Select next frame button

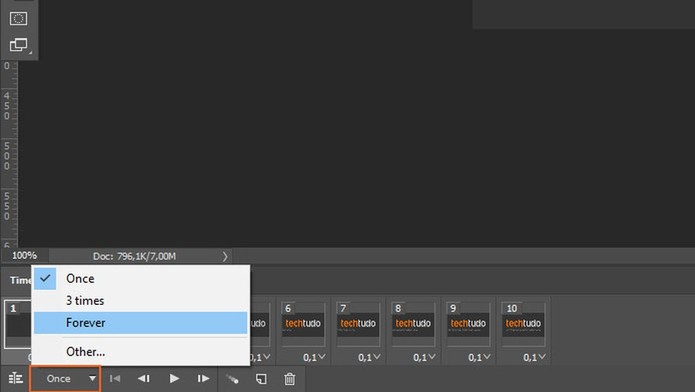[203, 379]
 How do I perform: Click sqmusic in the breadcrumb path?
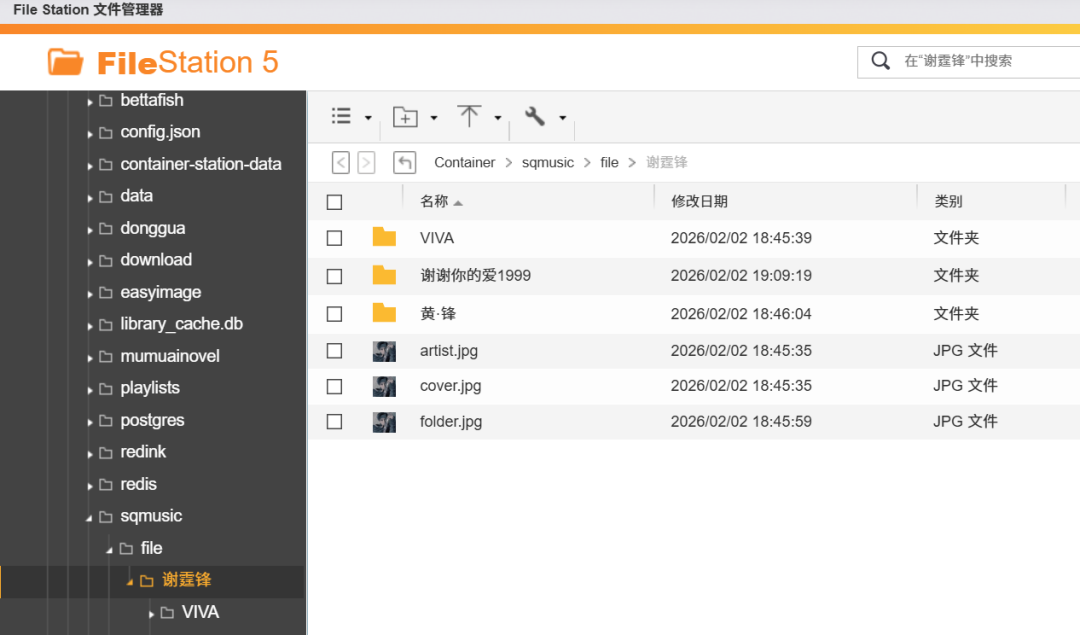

==

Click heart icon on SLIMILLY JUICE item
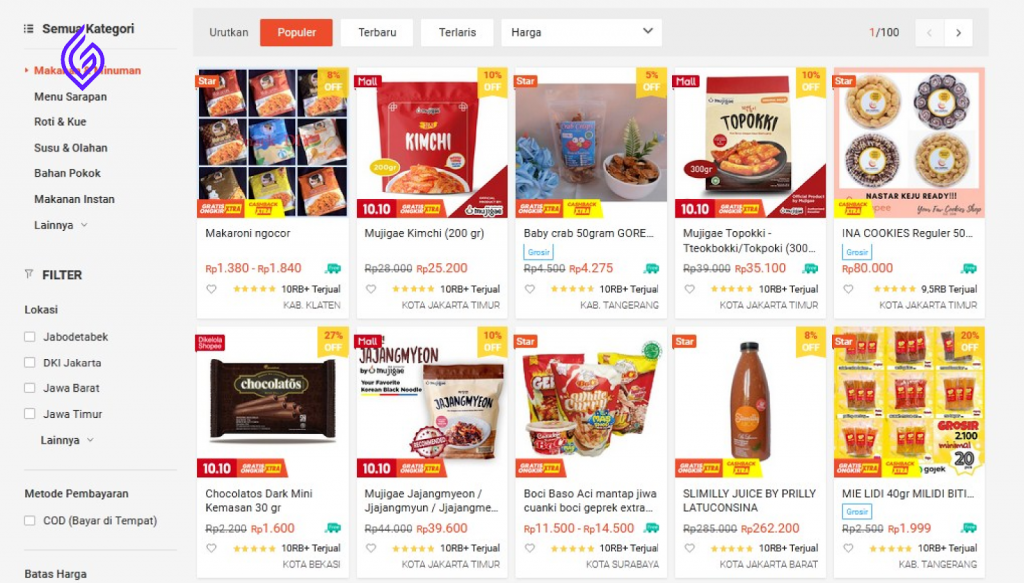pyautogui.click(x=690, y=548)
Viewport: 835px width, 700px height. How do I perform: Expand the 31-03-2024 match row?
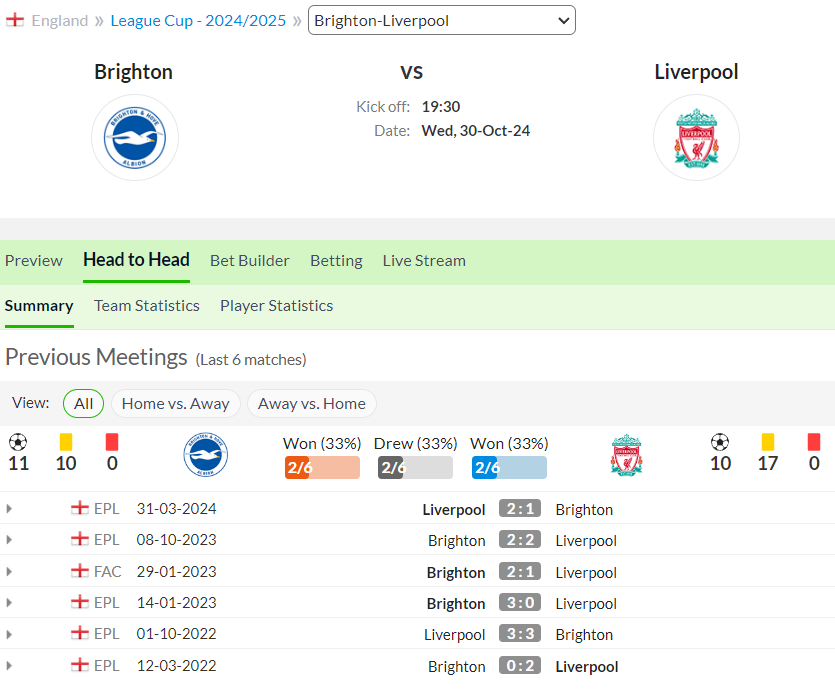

* * *

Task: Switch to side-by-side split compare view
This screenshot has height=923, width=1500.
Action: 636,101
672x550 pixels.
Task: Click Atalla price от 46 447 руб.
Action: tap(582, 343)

**Activity**:
Filter the data, keeping only the lines that contain "perform".

**Response for this exercise**:
 How do I perform: Click sqmusic in the breadcrumb path?
Viewport: 835px width, 700px height. How do I perform: Expand the 31-03-2024 match row?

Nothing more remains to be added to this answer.